▶ **WORK ORDER**:
Print exactly what appears from the line containing "780x205 pixels. How" through the final line of the data below, pictures excluded.

(Saved data entries)

- Opening Delimiter -

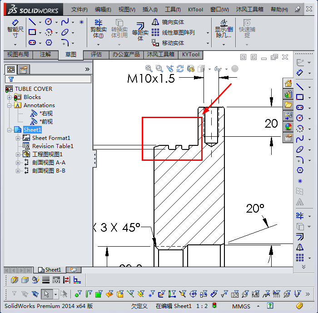Toggle the selection arrow tool in bottom toolbar
Image resolution: width=318 pixels, height=313 pixels.
pyautogui.click(x=46, y=294)
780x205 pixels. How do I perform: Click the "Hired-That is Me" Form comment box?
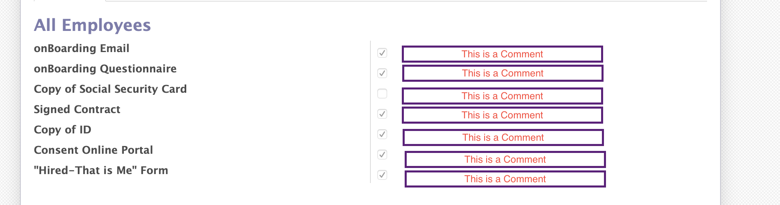click(505, 179)
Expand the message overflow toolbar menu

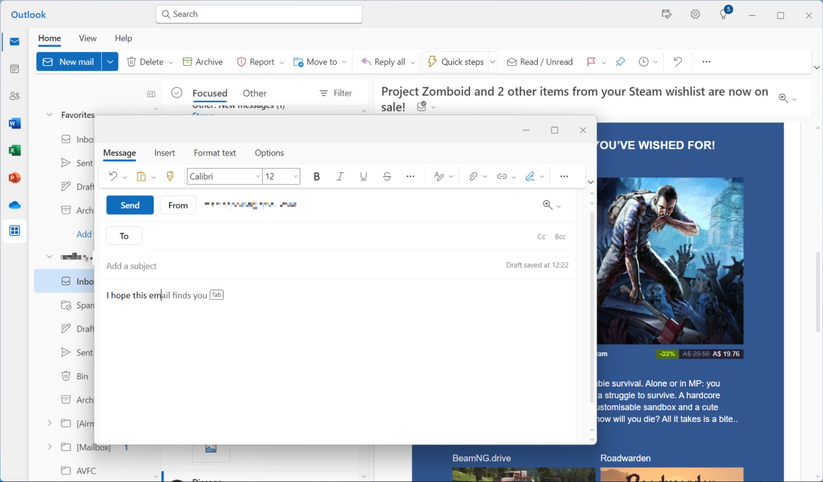[564, 177]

- Closing Delimiter -

▶ **WRITTEN ANSWER**:
780x205 pixels. How do I perform: Click the "Hired-That is Me" Form comment box?
click(505, 179)
Expand the message overflow toolbar menu

[564, 177]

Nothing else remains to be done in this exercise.